• Source extract:
# Have you repainted your '04-'06?



## GM Kid (Mar 21, 2005)

At nearly 100k miles, the paint on my '05 is pretty bad. The Arizona sun is brutal. Despite innumerable coats of wax since new, the clear coat is worn through in several spots, and is outright peeling off on the rear above the license plate. I got an estimate of around $6k for a total repaint from a reputable shop. Have lots of you had to repaint your new-gen GTOs?


----------



## SyncTSH (Dec 28, 2012)

Man 6k sounds really expensive. Even at your mileage I don't expect you need much body work and the prep work (most time consuming) should be pretty minimal. I would shop around a little.. Just my 02


----------



## GM Kid (Mar 21, 2005)

Here's a copy of the actual estimate.


----------



## johni53 (Feb 10, 2010)

I bought mine in Mesa, Arizona and it has lots of little sandblast pits around the front end and the windshield. Hope I don't have to pay 6k for new paint. Was thinking maybe 2k would be more like it. Shop around some more.


----------



## Instg8ter (Sep 28, 2010)

just the materials will cost around 1000-1200 for good BC/CC complete re-paint. Add labor to remove and re-set trim, sand off all the failing clear coat so your new paint does'nt suffer the same fate, fill chips mask and spray it at around 60 an hour. Paint is definitely one thing that you get what you pay for. Don't feel bad, would have been double that if it was a classic.


----------



## GM Kid (Mar 21, 2005)

Thanks for the input, gentlemen. The $6k figure didn't shock me--I had asked around enough that I knew a high-quality paint job took time and money. This shop went to great lengths walking around my car with me, explaining how they'd remove trim, take out the hood scoops, remove turn indicators, headlamps, taillamps, bading, trim, yada yada. That was all reasurring (because I'm nothing if not anal), but it contributed to the cost. I think I'll keep asking around and see if this $6k figure varies much.


----------



## SyncTSH (Dec 28, 2012)

• Collected material:
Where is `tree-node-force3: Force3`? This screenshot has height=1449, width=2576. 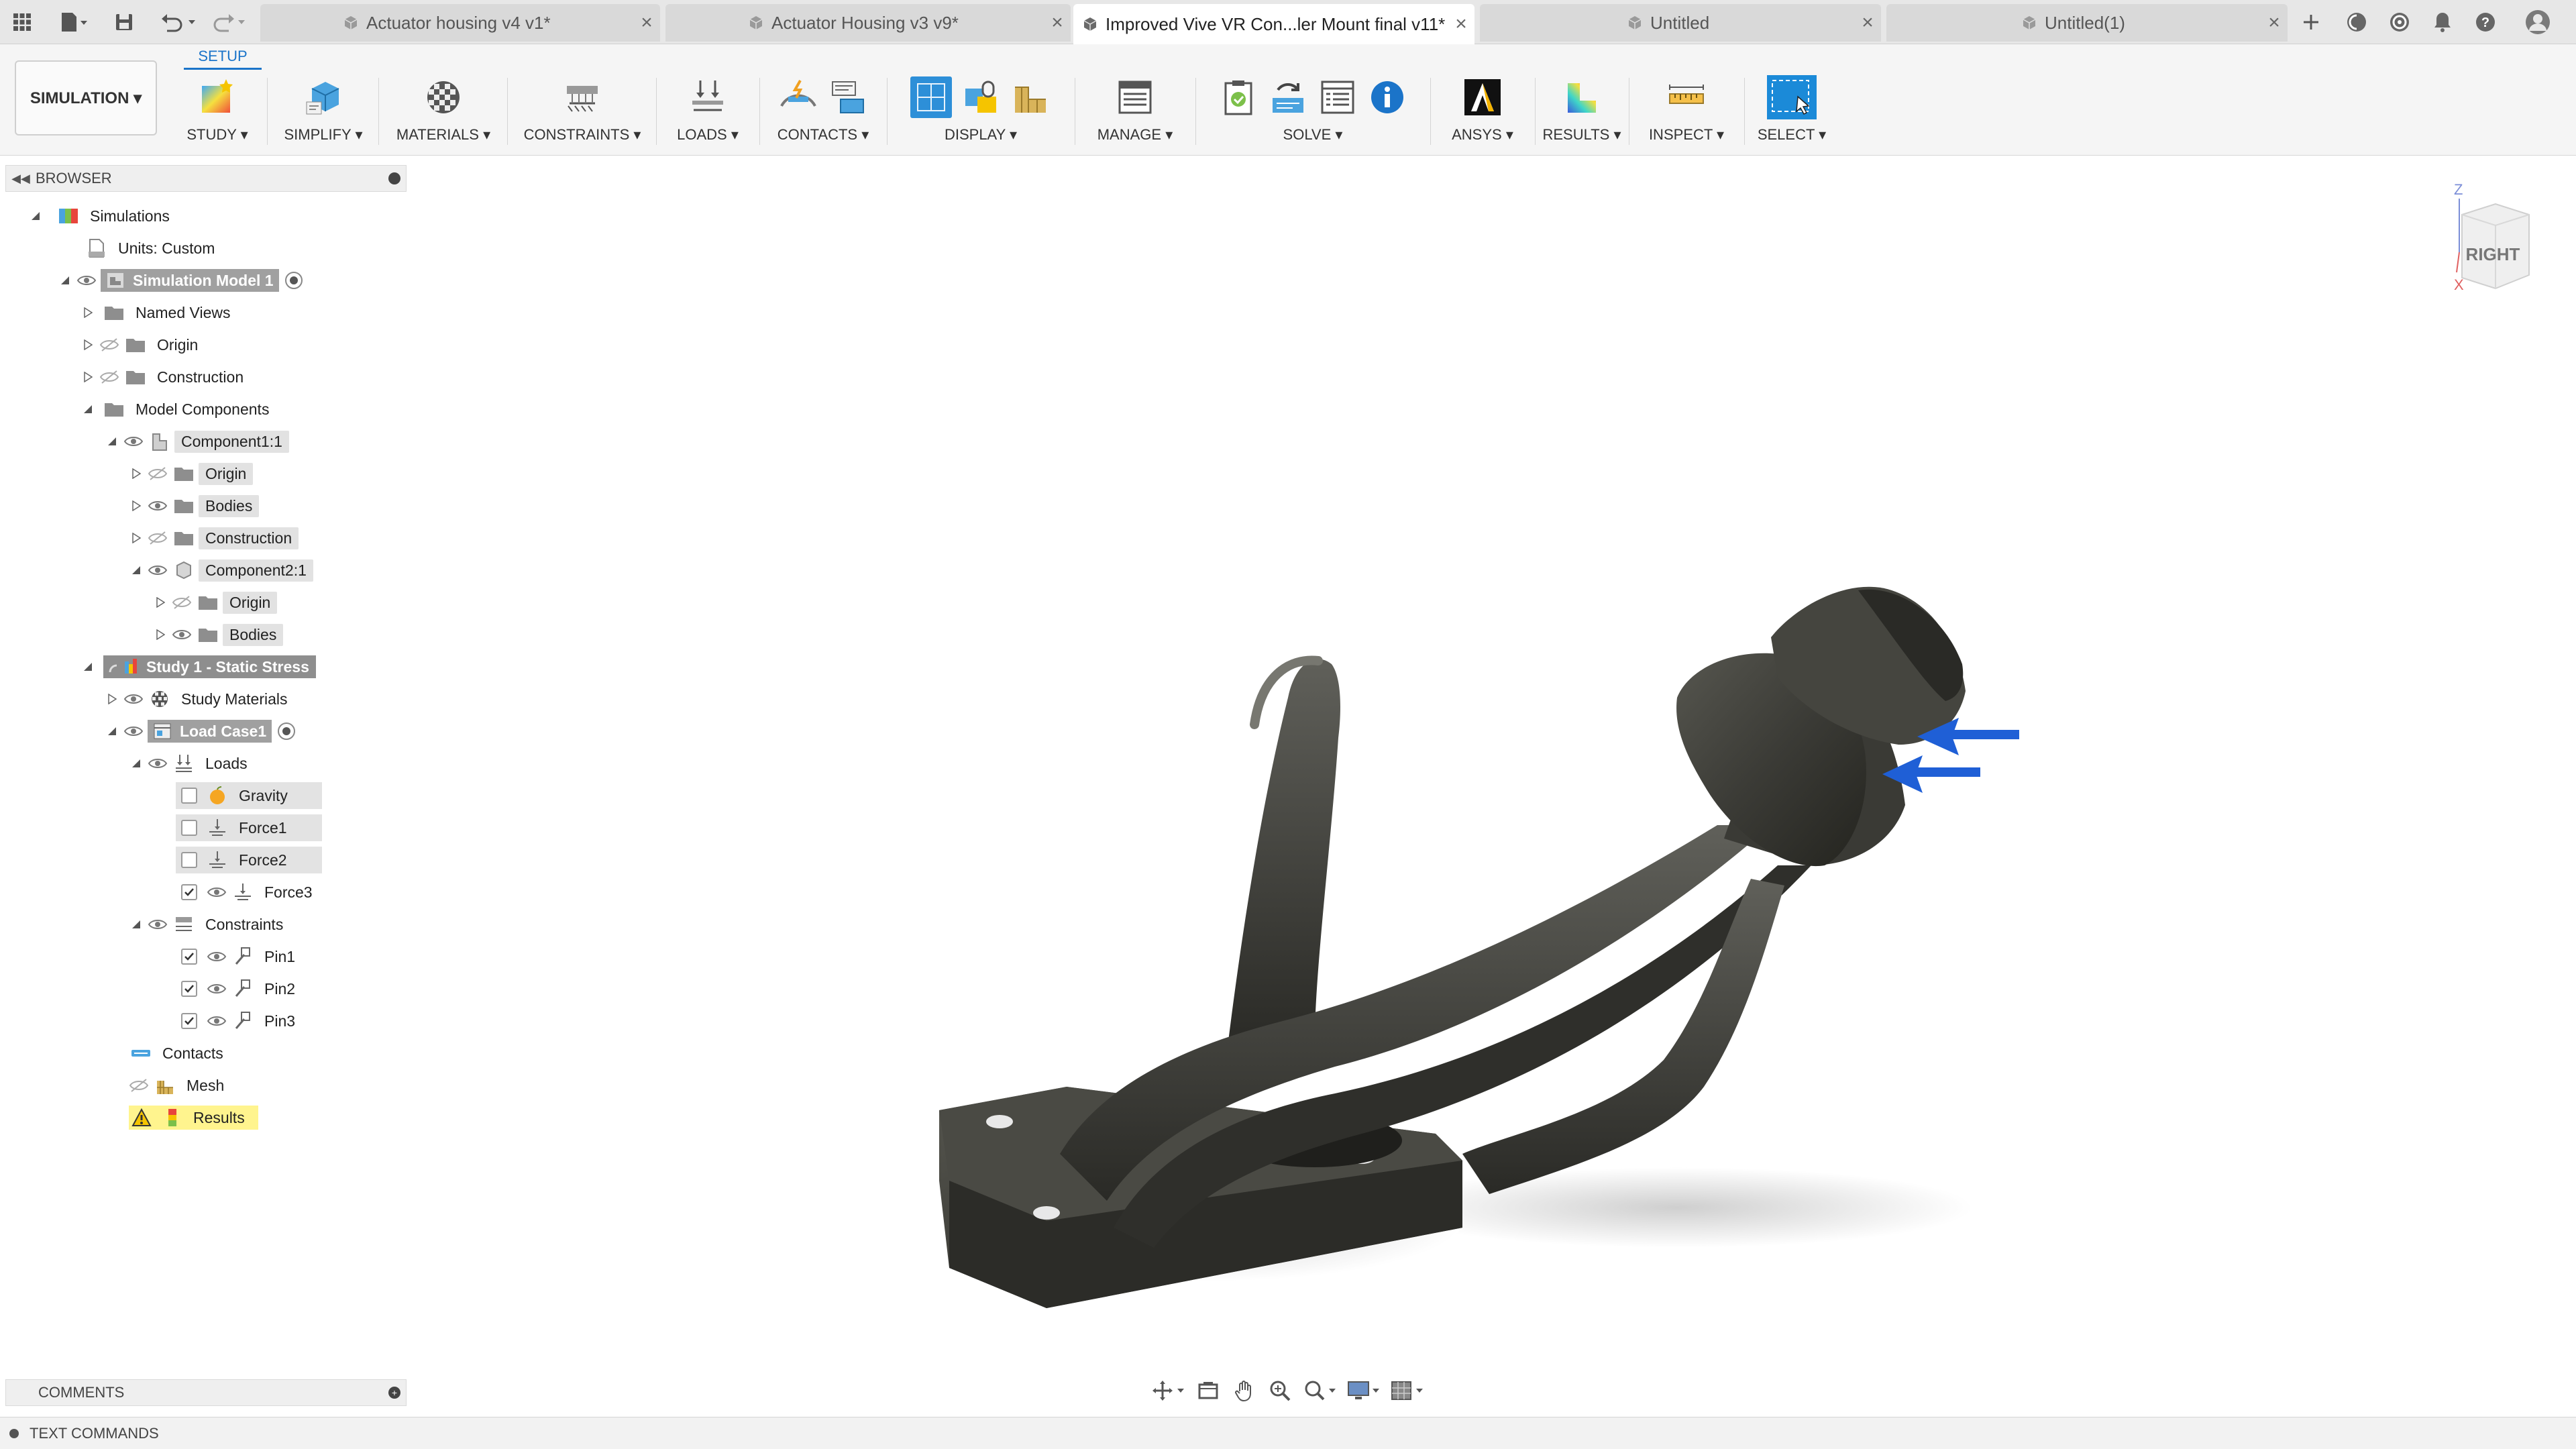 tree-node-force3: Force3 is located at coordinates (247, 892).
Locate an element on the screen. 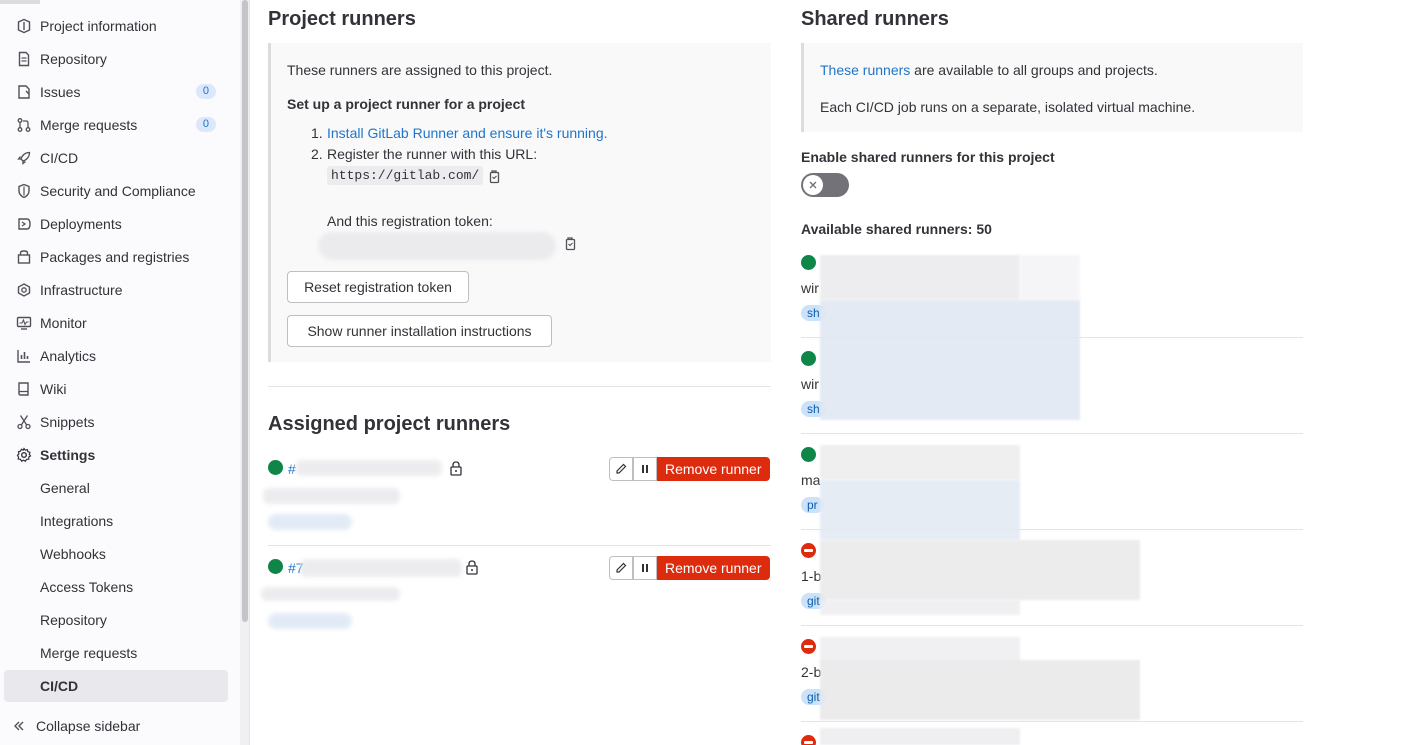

• Work task:
Summarize the forum thread about repainting an '04-'06 GTO in two sentences.

• Solution for this task:
GM Kid says the Arizona sun has worn through the clear coat on an '05 with nearly 100k miles, peeling it above the license plate, and reports a reputable shop's estimate of around $6k for a total repaint. Other posters call that expensive and urge shopping around, one noting that materials alone run about $1000-1200 plus labor at around $60 an hour, and GM Kid replies that the shop's plan to remove trim, lamps, and hood scoops added to the cost but resolves to keep asking around.